Email-Based Online Transaction System
The earliest form of online payment is essentially no different than hand-tracking credit card or bank transfer transactions. All the information PayPal needs to perform a transaction for its customer accounts is their bank information and email address. An engineer in PayPal’s early days developed a method that shortened the system by tying the information directly to the email associated with the account. This system has been improved upon but is still in use today.
PayPal Mobile
PayPal Mobile was one of the earliest methods of digital payments made through smartphones. While smartphones have long had internet browsing capabilities, they have not always been able to pay for a product at the physical register. PayPal Mobile was one of the first baby steps toward services like Google Pay, Samsung Pay, and Apple Pay.
PayPal Acquisitions
Braintree Systems (Venmo)
PayPal purchased Braintree Systems in September 2013. Braintree Systems owned Venmo, one of PayPal’s top competitors. With this purchase, it solidified its dominance in the online payment marketplace.
Xoom
Again in July 2015, PayPal moved to purchase another online payment competitor, Xoom. This purchase was seemingly made to expand further into international online payment systems.
PayPal Notable Controversies
PayPal Mafia
During the first years of the merger between PayPal and eBay, work cultures clashed. The original employees of PayPal were finding it hard to work within the culture created by eBay. Within four years, only 12 of the original employees remained at PayPal.
The original group of these employees never lost contact with each other. They continued to workshop ideas and communicate their next moves as they created their projects. While it may have been a tragedy for the original employees of PayPal to be pushed aside after the acquisition, it led to the creation of a group of technology entrepreneurs known as the “PayPal Mafia.”
Members of the PayPal Mafia:
- Peter Thiel, founder, and former CEO
- Max Levchin, founder and chief technology officer
- Elon Musk, founder of Tesla Inc, SpaceX, and Neuralink
- David O. Sacks, founder of Geni.com and Yammer
- Roelof Botha, former PayPal CFO
- Steve Chen, co-founder of YouTube
- Reid Hoffman, founder of LinkedIn
- Ken Howery, former PayPal CFO
- Chad Hurley, co-founder of YouTube
- Eric M. Jackson, author of “The PayPal Wars” and co-founder of CapLinked
- Jawed Karim, co-founder of YouTube and first uploader on YouTube.
- Jared Kopf, co-founder of Slide, HomeRun, and NextRoll
- Dave McClure, the former marketing director, turned super investor
- Andrew McCormack, co-founder of Valar Ventures
- Luke Nosek, co-founder of PayPal and partner at Founders Fund with Peter Thiel and Ken Howery.
- Keith Rabois, former PayPal executive
- Jack Selby, co-founder of Clarium Capital and managing director of Grandmaster Capital Management
- Premal Shah, founding president of Kiva.org
- Russel Simmons, co-founder of Yelp Inc
- Jeremy Stoppelman, co-founder of Yelp Inc
- Yishan Wong worked at Facebook and became CEO of Reddit.
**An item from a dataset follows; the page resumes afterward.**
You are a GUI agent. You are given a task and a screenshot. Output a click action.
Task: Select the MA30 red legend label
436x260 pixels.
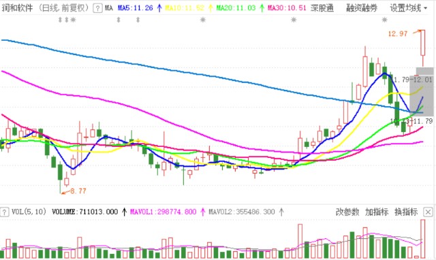click(x=287, y=8)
This group is credited with inspiring consumer-focused internet companies after the great dot-com bust of 2001. Much like the success of other large companies like Intel, Ford, IBM, and many others, the wealth accrued not only advanced PayPal but also the industry surrounding it. The PayPal mafia had made their fortune and their name with PayPal. So, when they were no longer working at the company after the acquisition by eBay, the PayPal Mafia spread their wings. They began to create a technology industry that followed their personal interests as well as taking advantage of underserviced gaps.